WHAT YOU NEED TO DO:
Write out the entries below again, replacing every "screenshot" with "screen capture" and keeping everything else the same. Don't include the pictures.

Stored items:
※

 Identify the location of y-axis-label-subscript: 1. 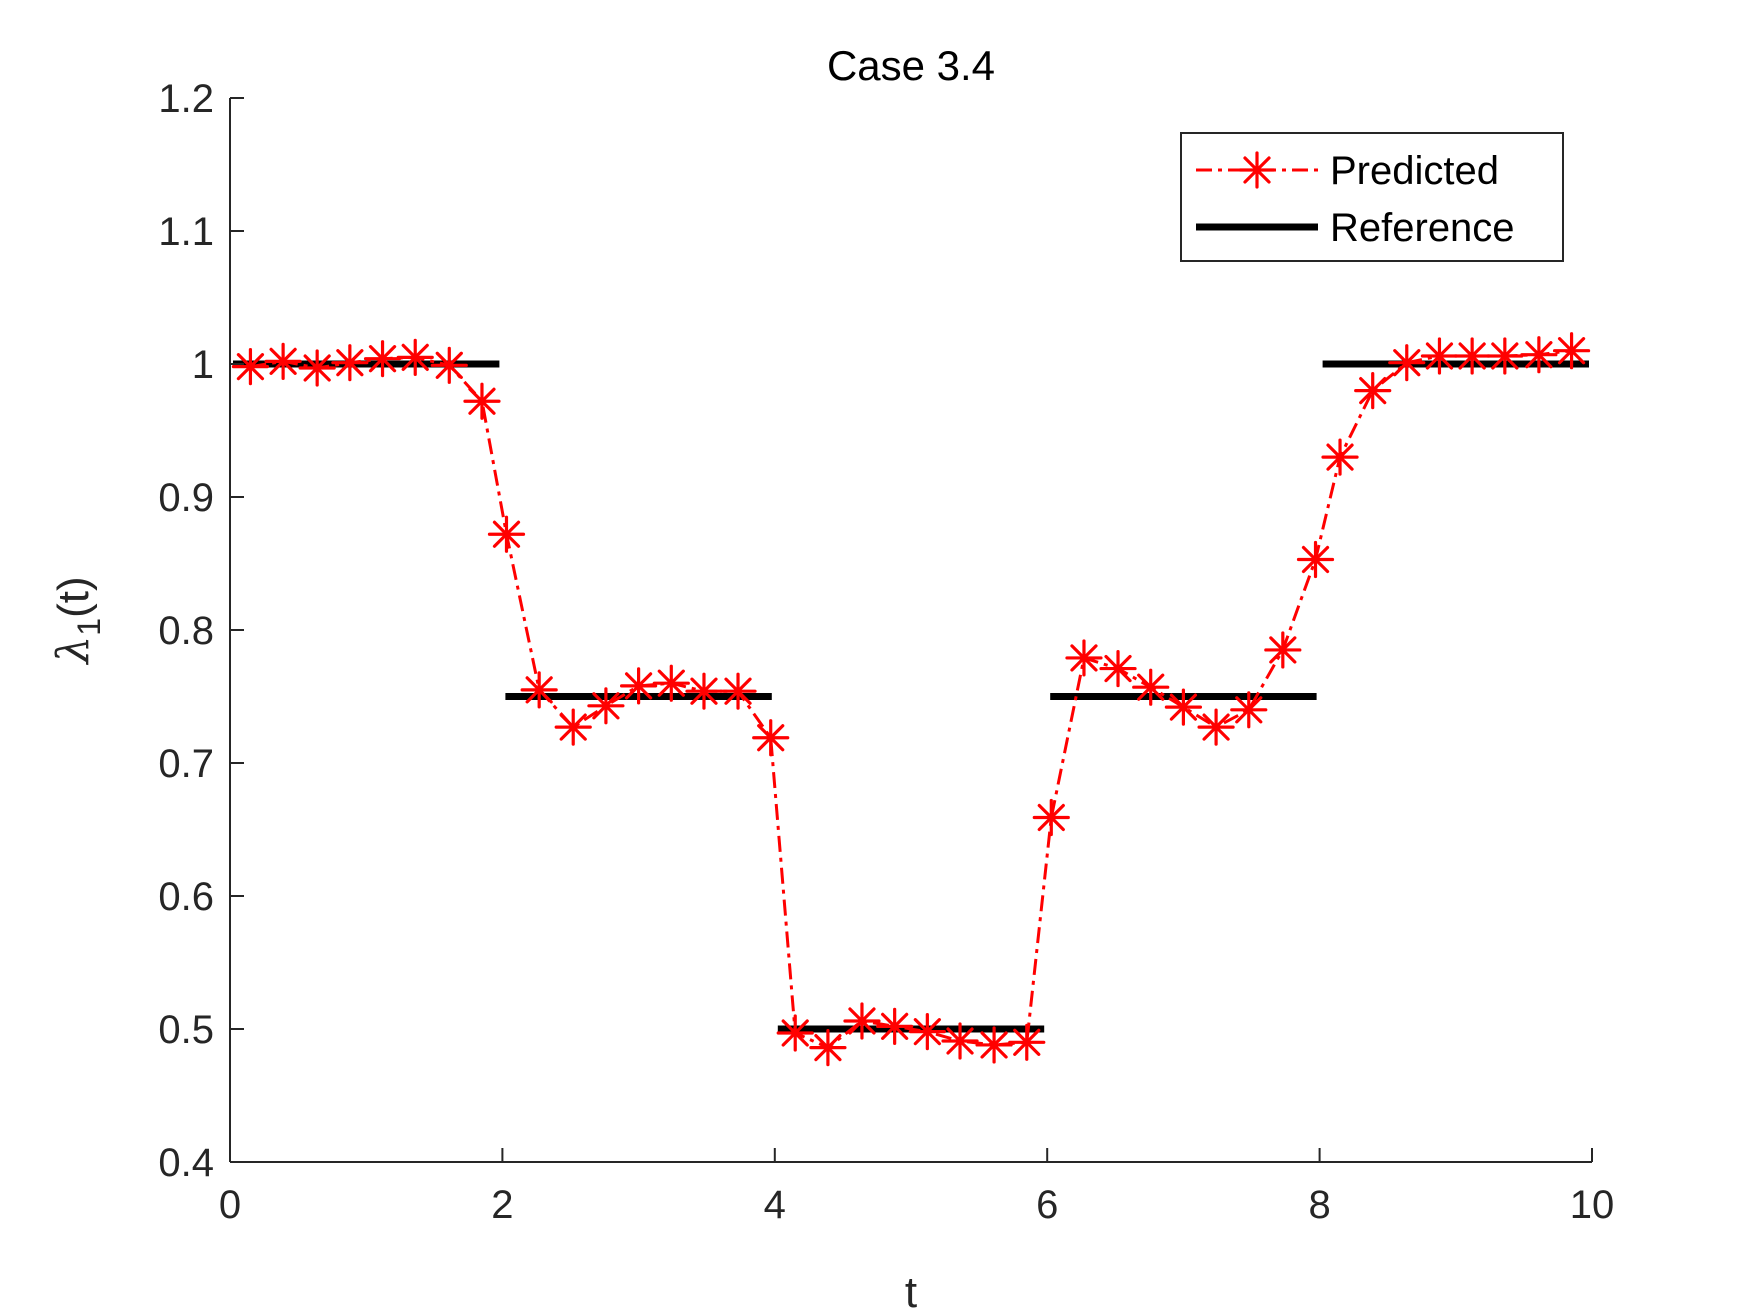
(89, 627).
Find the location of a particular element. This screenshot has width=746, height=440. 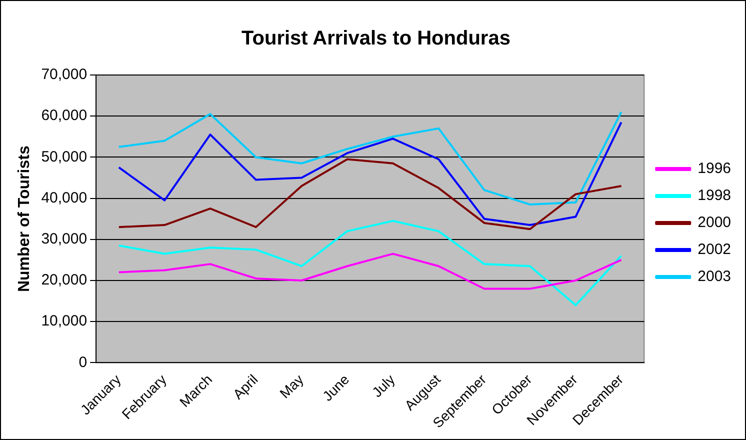

legend-label: 1996 is located at coordinates (715, 169).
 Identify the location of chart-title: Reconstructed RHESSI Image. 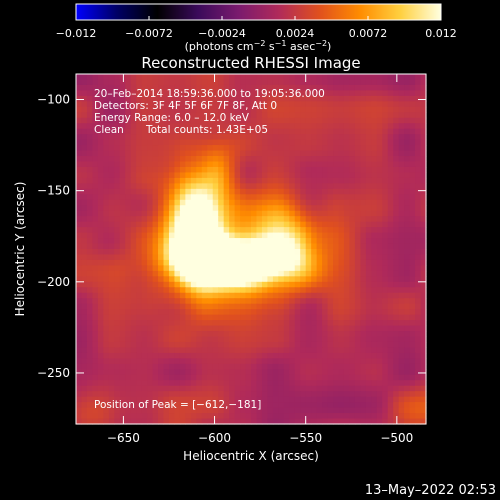
(250, 63).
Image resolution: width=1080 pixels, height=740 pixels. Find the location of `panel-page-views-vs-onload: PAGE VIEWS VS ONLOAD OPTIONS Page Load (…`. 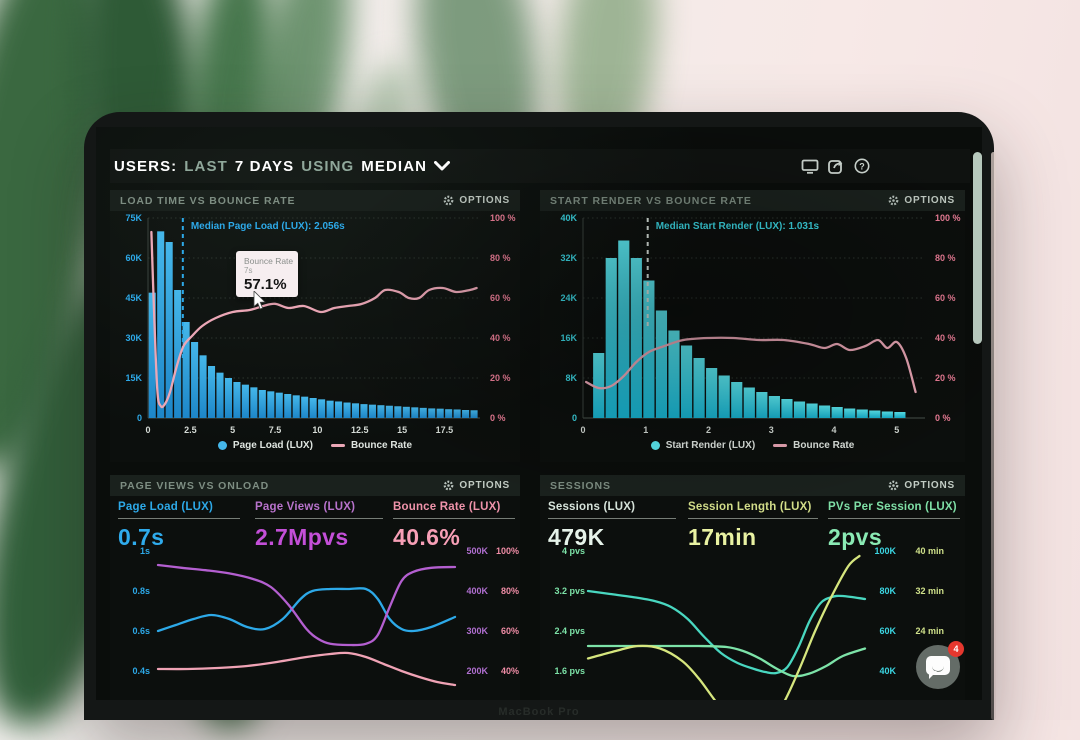

panel-page-views-vs-onload: PAGE VIEWS VS ONLOAD OPTIONS Page Load (… is located at coordinates (315, 588).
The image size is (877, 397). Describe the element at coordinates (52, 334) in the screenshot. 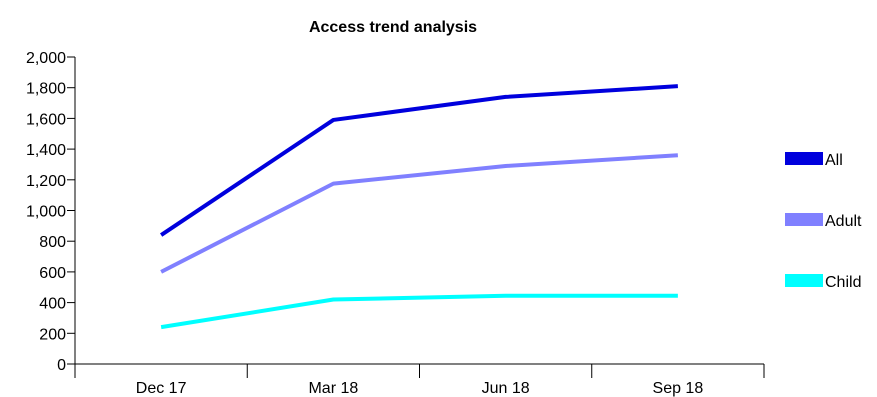

I see `y-tick-label: 200` at that location.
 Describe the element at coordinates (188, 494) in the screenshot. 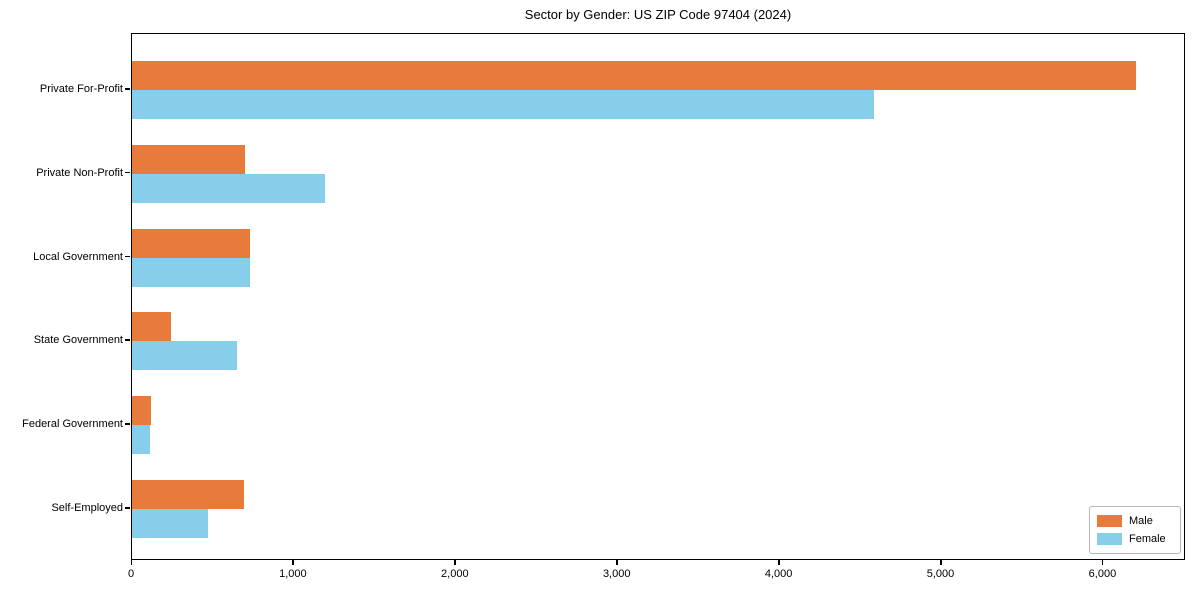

※

SOLUTION TO THIS TASK:
 Identify the location of y-axis-label-subscript: 1. 
(89, 627).
Find the location of a particular element. This screen capture has width=746, height=440. 

legend-label: 1996 is located at coordinates (715, 169).
 Identify the location of chart-title: Reconstructed RHESSI Image. 
(250, 63).
Image resolution: width=1080 pixels, height=740 pixels. Find the location of `panel-page-views-vs-onload: PAGE VIEWS VS ONLOAD OPTIONS Page Load (…`. 

panel-page-views-vs-onload: PAGE VIEWS VS ONLOAD OPTIONS Page Load (… is located at coordinates (315, 588).
The image size is (877, 397). Describe the element at coordinates (52, 334) in the screen capture. 

I see `y-tick-label: 200` at that location.
 Describe the element at coordinates (188, 494) in the screen capture. 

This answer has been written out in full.